Unskilled laborers face the greatest difficulty finding jobs. But with subsidies from Beijing, provincial governments have embarked on large-scale vocational training programs of the sort that the United States has discussed but not actually tried.
The New York Times reported that in Guangdong province alone, in southeastern China, is quadrupling its vocational training program this year to teach four million workers engaged in three-month or six-month programs.
The main comparable program in the United States, under the Workforce Investment Act, has been training fewer than 250,000 a year, although President Obama’s stimulus program provides funding that could double the number of American workers in training programs.

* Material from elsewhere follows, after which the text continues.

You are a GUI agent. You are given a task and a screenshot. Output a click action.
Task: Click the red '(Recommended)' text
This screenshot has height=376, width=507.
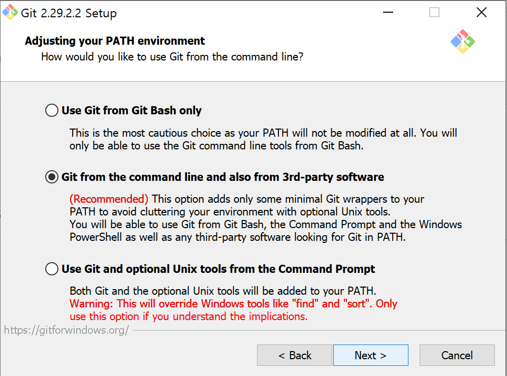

The Guangdong training programs are half in the classroom and half in the factory, usually the business that plans to employ the trainees. By increasing productivity, training programs can hold down corporate labor costs per unit of production for years to come.
China’s huge training programs may also help preserve social stability by keeping the unemployed off the streets, although Chinese officials deny that is their intention.
Multinationals are cutting back less in China than elsewhere — and some are even expanding.
Intel is shutting down semiconductor production lines sooner than previously planned at older, smaller operations in Malaysia and the Philippines as it opens a large, new factory in Chengdu in western China.
IMI Plc., the big British manufacturer of items as diverse as power plant valves and brewery equipment, has just announced an accelerated shift of operations to China, India and the Czech Republic, after cutting its global work force by 10 percent since December.
And Hon Hai, the 600,000-employee Taiwanese company that is one of the world’s largest contract manufacturers of products like the Apple iPhone and Nintendo Wii game console, has just increased employment by nearly 5 percent in China even as it cuts overall employment by 3 to 5 percent.
Yet China’s economy still has weaknesses. Little is being done to shift the economy away from a heavy reliance on capital spending and toward greater consumption. The social safety net of pensions, health care and education barely exists, so Chinese families save heavily.
Strict government policies on labor and the environment, intended to address serious shortfalls in both and imposed a year ago when China felt more confident of its economic strength, are prompting low-tech industries like toy manufacturing to move to other, less stringent countries.
Top labor officials insisted during the National People’s Congress that they would resist suggestions from some Chinese executives that the new standards be relaxed.